▶ _Texte fourni_
En tirant les rideaux la nuit dernière, j’ai vu quelque chose qui ressemblait à un petit amas de poussière que j’ai envoyé sur le sol d’une pichenette. Ca s’est mis à se tortiller puis à ramper sous l’interstice de la fenêtre puis a disparu. Quand mon bras a commencé à me démanger puis à brûler, j’ai réalisé trop tard qu’il s’agissait en fait d’une… chenille.
Janvier 2013 a été très humide, la pluie tombant cette année plus régulièrement que je ne puisse m’en souvenir par le passé. Cette humidité supplémentaire a reverdi les paysages séchés, de nouvelles pousses et de nouvelles feuilles ont bourgeonné partout apportant une palette chatoyante de couleurs aux paysages de Bali. Toute cette nourriture végétale a fait le bonheur des animaux herbivores, les stimulant dans leur reproduction puisque leurs jeunes peuvent ainsi tirer avantage de cette nouvelle végétation douce. Parmi eux les lépidoptères, plus connus sous le nom de papillons. Bali recèle de centaines d’espèces de papillons de jour et de nuit et, à cette période de l’année, ils représentent un des groupes d’animaux les plus visibles, volant alentour de jour comme de nuit, déployant leur longue trompe pour aspirer le nectar de mes bléphilies.
Pendant ces vols, les femelles vaporisent des phéromones, des stimulants sexuels qui attirent les males dont les antennes frémissent comme de petites plumes afin d’attraper les minuscules molécules de senteur. Invisible et sans odeur pour nous, ces nuages chimiques de papillons emplissent l’air néanmoins et c’est un spectacle de voir plusieurs males faire des loopings dans le ciel, chassant le parfum de la femelle dans une danse nuptiale aérienne. L’heureux gagnant se retrouvera quelque part dans la végétation avec sa promise et ils resteront là assis, queue à queue, quelquefois pendant des heures, à se reproduire.
Une fois le rapport terminé, la femelle, lourde de ses œufs, aura besoin de trouver un endroit adéquat pour les déposer. Au microscope, ces œufs sont merveilleusement sculptés, leur forme dépendant de l’espèce à laquelle ils appartiennent. L’abondance des espèces de plantes permet à chaque type de papillon de sélectionner sa propre nourriture de prédilection et il est intéressant de noter que de nombreuses plantes d’importation n’ont absolument aucune défense contre ces chenilles affamées, au grand désarroi des jardiniers.
Après l’éclosion, les minuscules chenilles, au mieux quelques millimètres de long, commence à se nourrir et à croître. Les gens qui ont des jardins potagers peuvent s’alarmer rapidement de la vitesse à laquelle disparait le feuillage quand les chenilles sont lâchées. Quelquefois, comme cela s’est produit il y a quelques années à Bali, d’immenses armées de chenilles de certaines espèces deviennent une nuisance véritable, débarrassant entièrement les arbres fruitiers de leurs feuilles. Les chenilles changent de peau plusieurs fois avant d’atteindre leur taille maximale et certaines des plus grosses chenilles de papillons à soie auront la taille d’une saucisse de Francfort. En trouvant un de ces monstres, les gens sont généralement impressionnés, ne voulant pas croire qu’une simple chenille puisse atteindre une telle taille ! A la fin, la chenille comme ses milliers de cousins se transformera en pupe d’où sortira un splendide papillon et le cycle recommencera.

▶ _Données à analyser_
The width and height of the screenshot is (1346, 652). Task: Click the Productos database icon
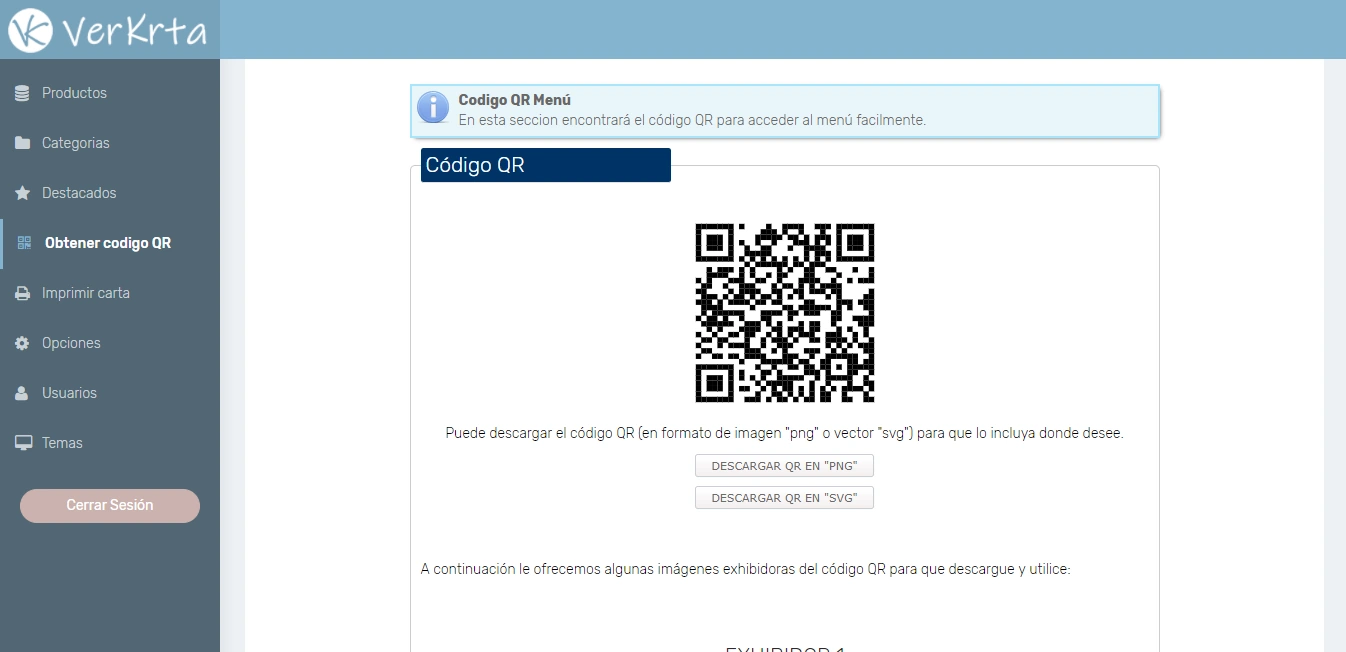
...
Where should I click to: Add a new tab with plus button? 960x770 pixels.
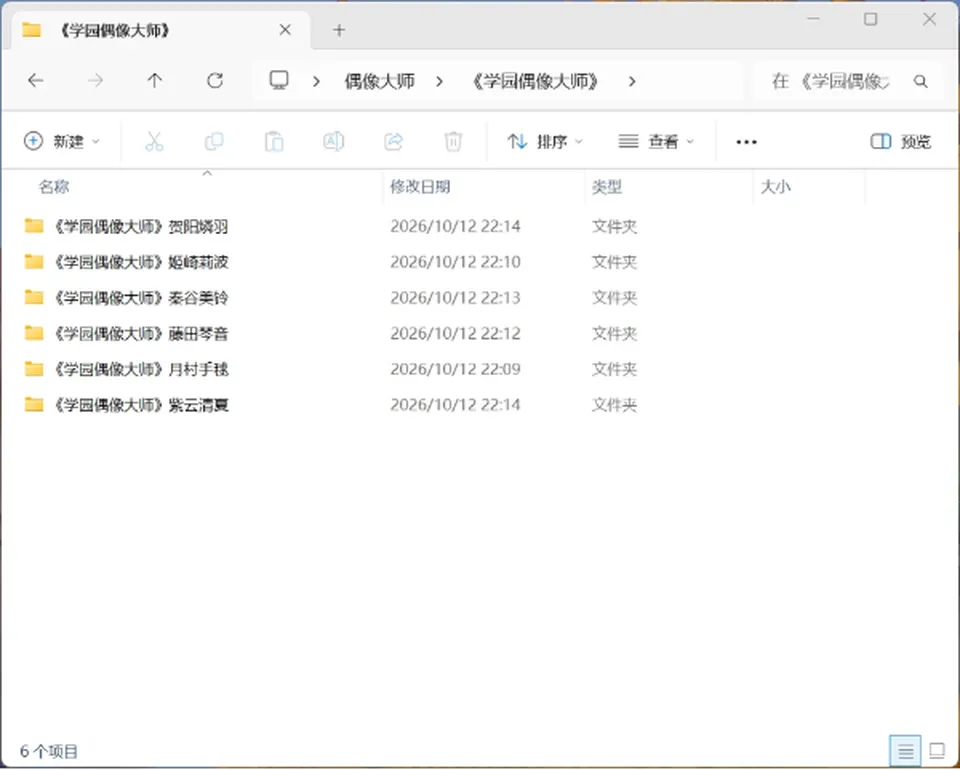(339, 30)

▶ _Travail demandé_
(A) Recopiez fidèlement le passage du texte sur les papillons de Bali, en commençant par « Une fois le » et en poursuivant jusqu'à « désarroi des jardiniers. ».
(B) D'après le texte sur les papillons de Bali, quelle taille certaines des plus grosses chenilles de papillons à soie peuvent-elles atteindre ?
(C) Prolongez le texte sur les papillons et les chenilles de Bali au-delà de sa dernière phrase.
La liste n'intervient en rien dans ce travail.

▶ _Résultats attendus_
(A)
Une fois le rapport terminé, la femelle, lourde de ses œufs, aura besoin de trouver un endroit adéquat pour les déposer. Au microscope, ces œufs sont merveilleusement sculptés, leur forme dépendant de l’espèce à laquelle ils appartiennent. L’abondance des espèces de plantes permet à chaque type de papillon de sélectionner sa propre nourriture de prédilection et il est intéressant de noter que de nombreuses plantes d’importation n’ont absolument aucune défense contre ces chenilles affamées, au grand désarroi des jardiniers.

(B) Elles peuvent atteindre la taille d'une saucisse de Francfort.

(C)
Bien sûr, quand cela se produit en telle quantité, ils représentent aussi un formidable banquet pour la vie sauvage locale, servant de plat à de nombreux oiseaux, lézards et grenouilles. Les volatiles en feront des heures sup, allant et venant constamment de leur nid, leur bec rempli de juteuses chenilles pour leurs petits toujours affamés. Et puis, de nombreuses araignées, mantes et autres guêpes sont aussi à l’affût des chenilles.
Par conséquent, avec autant d’animaux prêts à les dévorer, les chenilles ont développé une impressionnante série de défenses. Certaines se camouflent, comme ces minuscules chenilles qui prennent la couleur vert tendre des jeunes feuilles dont elles se nourrissent, alors que d’autres, plus grosses donc plus vieilles, deviennent vert foncé comme les feuilles également plus grosses et plus matures dont elles se nourrissent. Certaines fabriquent de petites tentes de feuilles séchées et de brindilles et elles circulent en transportant cette maison sur leur corps, devenant invisible lorsqu’un prédateur approche. D’autres encore ressemblent carrément à de petites brindilles, elles appartiennent à la famille des geometra et n’ont de pattes qu’aux extrémités avant et arrière de leur corps. Elles avancent en étirant le devant de leur corps puis regroupe l’arrière en pliant la partie du milieu presque de moitié avant de s’étirer à nouveau, comme si elles mesuraient la branche. Puis, il y a les noires et blanches qui ressemblent à des fientes d’oiseaux, une tactique connue chez les insectes. Certaines chenilles ont développé de vives couleurs afin d’avertir qu’elles ont mauvais goût ou sont carrément du poison (à manger des plantes vénéneuses, certaines chenilles en adoptent les propriétés et les prédateurs comme les oiseaux apprennent rapidement à s’en méfier).
Au final, il y a encore ces chenilles qui se protègent avec des épines et des poils. Elles sont de la sorte que nous humains n’aimons pas. Connues en anglais sous le nom de « Wooly bear caterpillars », elles se sentent facilement dérangées si on passe dans les bosquets d’un jardin et nous le font immanquablement savoir. Démangeaisons et brûlure peuvent durer des jours avant que le poison ne soit finalement digéré par notre système. En général, cela peut être soigné par une crème antihistaminique ou tout autre produit anti-inflammatoire, aussi vite que possible afin de réduire l’irritation. Mais quand les petits poils urticants sont dans les yeux ou toute autre partie cutanée sensible, il est nécessaire de suivre un traitement médical. C’est ce qui s’est produit lorsque j’ai tiré les rideaux. Je venais de rentrer en contact avec une chenille velue ! Elle était couverte d’épaisses épines noires pointues mais, entre ces dernières et sur deux extensions poilues de chaque côté de sa tête, il y avait d’épaisses touffes de minuscules poils urticants qui ont été projetés dans l’air en petits nuages.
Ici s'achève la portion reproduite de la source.